A: The case should be billed as medically directed (-AB).

Q: In the previous questions case, how should the
medically directing anesthesiologist document the case?
A: The medically directing anesthesiologist should sign the anesthesia record and note his or her continuous availability during the time the case was medically directed. The personally performing anesthesiologist should also document the periods that were personally performed and note the time when he or she left for lunch break and the case became medically directed.

4. Medically Supervised:

Q: An anesthesiologist is medically directing a nurse anesthetist and is present for intubation, which has been documented in the anesthesia record. However, an hour into the case a patient in another room goes into cardiac arrest, and the anesthesiologist must devote time to that patient. How is the original case coded?
A: When the anesthesiologist leaves the first case to care for the patient in cardiac arrest, the original case is no longer medically directed. It is now medically supervised, and should be coded with -AD (medical supervision by a physician: more than four concurrent anesthesia procedures).

Q: When should the case be billed as -AD (medically supervised by a physician with more than four concurrent anesthesia procedures) by the physician?
A: Cases are considered to be medically supervised by the physician when more than four cases are under the direction of one physician simultaneously. This is a different situation from the previous question because in that scenario the physician did not acquire a fifth room for supervision, but rather was unable to continue medical direction of four or fewer rooms for another reason.
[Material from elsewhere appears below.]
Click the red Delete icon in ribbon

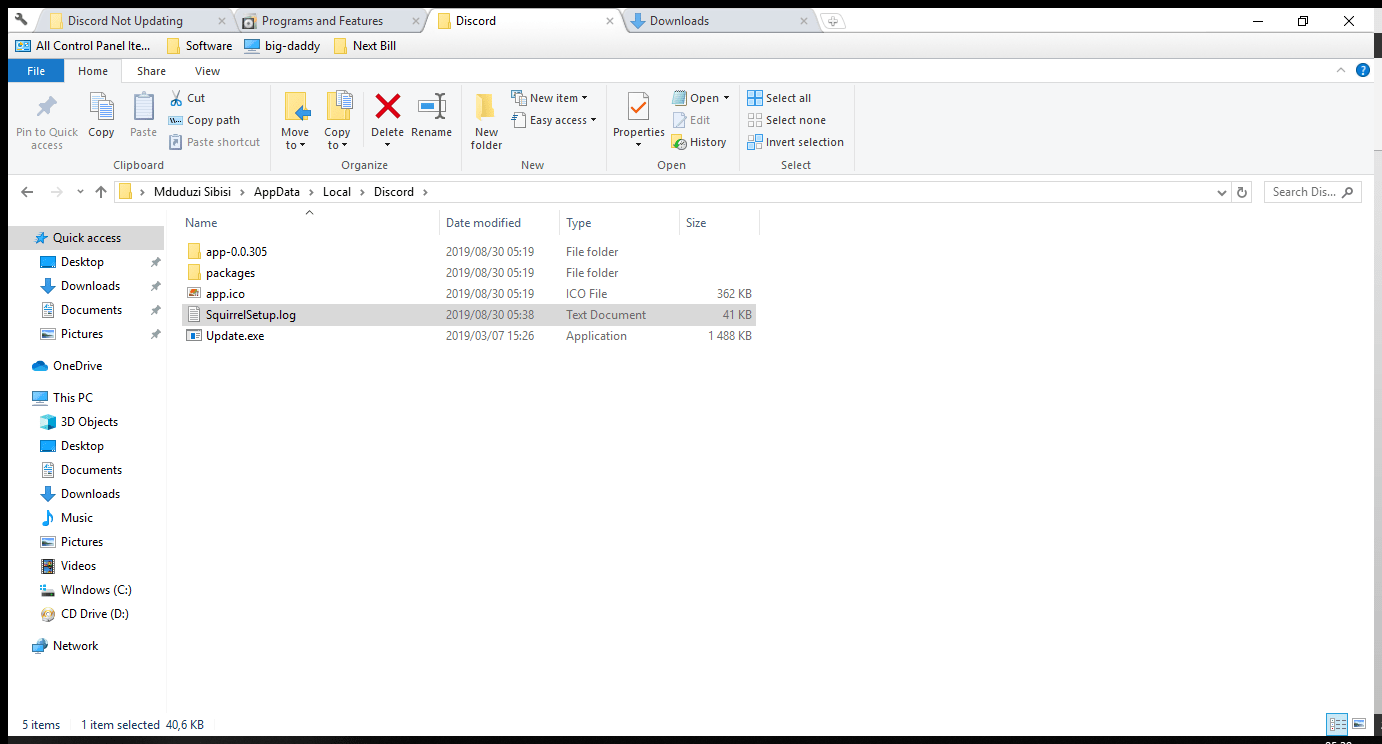tap(387, 107)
Smith warns coders in other states not to assume that the Georgia guidelines automatically apply in their area. Billing coders should check with their local fiscal intermediary to be sure these guidelines apply to their practice.

5. Non-medically Directed:

Q: If an anesthesiologist is medically directing several cases simultaneously and (due to some intervening factor) is unable to be present at emergence, is not immediately available for some portion of a case, or fails to note periodic monitoring on the chart, can the case be billed as -QZ (CRNA service: without medical direction by a physician) as if the services were provided by a non-medically directed CRNA or AA?
A: Yes, the services of the anesthetist should be billed as non-medically directed, or -QZ.